Clark takes the blame for US as Ghana eye Uruguay
Ricardo Clark admitted responsibility after his side’s 2-1 defeat to
Ghana in the last 16 of the World Cup on Saturday.
The United States midfielder was caught in possession after five
minutes, allowing Kevin-Prince Boateng to run through and drive past Tim
Howard to open the scoring.
With Ghana’s passing superb in the opening stages, and the USA in
danger of being outplayed, Clark was booked for a crude foul on Boateng.
His miserable night ended when he was withdrawn after 30 minutes for
Maurice Edu.
Clark was clearly disappointed, and US coach Bob Bradley made a point
of hugging him on the touchline and explaining his decision. “He just
said he took me off because I had a yellow and if I got another one I’d
get sent off,” Clark explained.
“It wasn’t the best performance from me. I had some good moments, but
unfortunately one of my bad moments led to a goal on the counterattack.

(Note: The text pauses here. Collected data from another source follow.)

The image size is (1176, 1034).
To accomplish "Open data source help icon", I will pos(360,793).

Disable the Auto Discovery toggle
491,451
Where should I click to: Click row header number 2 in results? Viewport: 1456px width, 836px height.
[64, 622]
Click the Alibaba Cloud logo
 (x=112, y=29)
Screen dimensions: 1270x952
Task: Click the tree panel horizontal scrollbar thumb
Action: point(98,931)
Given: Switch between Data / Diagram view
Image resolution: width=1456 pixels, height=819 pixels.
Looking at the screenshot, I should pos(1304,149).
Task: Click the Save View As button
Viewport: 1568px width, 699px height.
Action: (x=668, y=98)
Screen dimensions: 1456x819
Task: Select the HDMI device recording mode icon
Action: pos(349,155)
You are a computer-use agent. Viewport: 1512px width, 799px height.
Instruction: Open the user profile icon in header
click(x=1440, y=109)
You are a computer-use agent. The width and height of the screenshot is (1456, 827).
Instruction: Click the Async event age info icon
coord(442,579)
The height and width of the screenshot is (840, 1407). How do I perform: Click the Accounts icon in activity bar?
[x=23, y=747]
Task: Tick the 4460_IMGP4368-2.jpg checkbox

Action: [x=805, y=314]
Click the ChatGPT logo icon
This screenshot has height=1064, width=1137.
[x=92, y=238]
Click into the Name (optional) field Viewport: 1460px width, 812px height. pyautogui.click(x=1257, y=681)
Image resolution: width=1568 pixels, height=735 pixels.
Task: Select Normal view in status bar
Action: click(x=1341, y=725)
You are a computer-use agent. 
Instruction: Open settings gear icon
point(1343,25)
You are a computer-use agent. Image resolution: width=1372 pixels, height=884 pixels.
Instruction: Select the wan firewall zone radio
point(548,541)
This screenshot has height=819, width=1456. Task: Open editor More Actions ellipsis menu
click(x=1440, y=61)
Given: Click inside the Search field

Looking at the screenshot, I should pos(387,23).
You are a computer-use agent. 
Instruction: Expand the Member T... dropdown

A player of my calibre and experience shouldn’t be making those
mistakes.”
The Eintracht Frankfurt midfielder received the ball on halfway, but
seemed to stumble, gifting possession to Ghana’s Kwadwo Asamoah, who
helped the ball on to Boateng.
“I kind of got the ball stuck in my feet,” he said. “I think they
played [the ball on] in the midfield. I got caught in my decision
making, didn’t react fast enough and the guy stole the ball.
Unfortunately it led to the goal. I feel like I let my team down. I take
full responsibility on the goal. I apologised for the goal (to the
coach).”
Even a few minutes after the game, as Clark admitted culpability, it
seemed it was an incident that he would play over and over in his mind,
something that will haunt him. He admitted that what made it all the
worse was that he hadn’t been able to stay on to try to rectify the
mistake.
“Of course I wanted to stay on,” he said. “But it’s up to the coach.”
The introduction of Edu seemed to tip the game in the USA’s favour,
particularly after the introduction of Benny Feilharber at half-time
allowed Clint Dempsey to move into a more central position.
It was Dempsey who won a penalty after 61 minutes, beating John
Mensah and then being tripped by Jonathan Mensah. Landon Donovan scored
from the spot. “I did think we’d win after the penalty-kick,” Clark
said.”We were applying the pressure and could have had two or three
goals but it didn’t happen. Ghana are a good team. They wouldn’t have
made it this far if they were not.”
Jonathan Mensah similarly thought the game was slipping away from
Ghana when Donovan equalised. “When they came up 1-1, we had to make
sure we weren’t down, we had to fight to get another goal and we did,”
he said.
“When the game was over 90 minutes we knew we had to pick ourselves
up and fight and that’s what we did. We talked to each other in the
group, got together and that was what gave us the spirit and strength.”
Asamoah Gyan thumped the winner three minutes into extra time. Mensah
insisted that his side don’t fear Uruguay, who stand between them and
being the first African team to reach a World Cup semi-final. “All the
other African teams are out so the whole of Africa is looking at us. So
we need to deliver.
“We’re not worried about Uruguay. When we qualified to play the USA
we weren’t worried and we won, so we’re going to do the same thing.”